§ Activity
Search each line below for the word "label" and list those that contain it.

[Stored data entries]
++++++++++++++++++++

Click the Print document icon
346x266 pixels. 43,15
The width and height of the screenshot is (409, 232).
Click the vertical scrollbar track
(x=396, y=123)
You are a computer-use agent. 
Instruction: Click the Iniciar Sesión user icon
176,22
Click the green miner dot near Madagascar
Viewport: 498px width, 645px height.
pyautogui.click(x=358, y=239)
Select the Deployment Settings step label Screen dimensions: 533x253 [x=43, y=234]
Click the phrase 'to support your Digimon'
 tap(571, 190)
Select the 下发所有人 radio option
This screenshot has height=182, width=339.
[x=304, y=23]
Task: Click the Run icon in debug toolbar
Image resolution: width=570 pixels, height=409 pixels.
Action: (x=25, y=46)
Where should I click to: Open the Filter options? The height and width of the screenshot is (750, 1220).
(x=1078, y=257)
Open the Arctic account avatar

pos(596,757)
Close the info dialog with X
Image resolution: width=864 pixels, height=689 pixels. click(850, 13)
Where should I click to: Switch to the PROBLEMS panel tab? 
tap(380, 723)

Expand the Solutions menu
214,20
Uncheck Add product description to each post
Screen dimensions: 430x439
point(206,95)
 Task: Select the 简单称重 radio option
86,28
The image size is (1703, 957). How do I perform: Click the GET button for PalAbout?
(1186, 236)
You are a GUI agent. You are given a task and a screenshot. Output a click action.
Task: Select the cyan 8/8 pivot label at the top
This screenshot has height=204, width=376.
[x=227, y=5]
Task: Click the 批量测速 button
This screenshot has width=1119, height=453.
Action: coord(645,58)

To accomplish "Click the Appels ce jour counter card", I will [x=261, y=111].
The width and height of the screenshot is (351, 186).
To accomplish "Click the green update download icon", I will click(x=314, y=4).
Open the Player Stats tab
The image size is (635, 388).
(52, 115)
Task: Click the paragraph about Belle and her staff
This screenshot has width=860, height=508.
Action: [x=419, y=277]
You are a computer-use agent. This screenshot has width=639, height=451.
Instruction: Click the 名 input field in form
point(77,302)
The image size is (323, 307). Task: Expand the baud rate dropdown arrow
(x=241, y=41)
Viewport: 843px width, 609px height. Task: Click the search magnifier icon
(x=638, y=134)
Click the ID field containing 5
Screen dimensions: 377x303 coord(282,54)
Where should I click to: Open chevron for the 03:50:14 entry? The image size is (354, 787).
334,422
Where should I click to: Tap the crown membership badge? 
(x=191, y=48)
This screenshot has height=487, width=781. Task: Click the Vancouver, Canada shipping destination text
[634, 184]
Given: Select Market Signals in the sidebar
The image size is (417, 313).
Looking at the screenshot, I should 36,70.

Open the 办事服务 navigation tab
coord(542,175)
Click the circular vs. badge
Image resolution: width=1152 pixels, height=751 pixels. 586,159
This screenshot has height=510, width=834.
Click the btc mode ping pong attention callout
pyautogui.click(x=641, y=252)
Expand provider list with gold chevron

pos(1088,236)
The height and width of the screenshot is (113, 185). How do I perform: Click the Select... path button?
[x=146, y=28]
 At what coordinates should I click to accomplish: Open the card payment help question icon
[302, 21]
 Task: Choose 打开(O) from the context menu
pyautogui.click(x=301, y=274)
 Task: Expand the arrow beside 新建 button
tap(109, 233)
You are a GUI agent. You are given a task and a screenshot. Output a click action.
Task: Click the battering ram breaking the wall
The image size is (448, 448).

++++++++++++++++++++

§ Output
Select the Deployment Settings step label Screen dimensions: 533x253 [x=43, y=234]
Task: Select the cyan 8/8 pivot label at the top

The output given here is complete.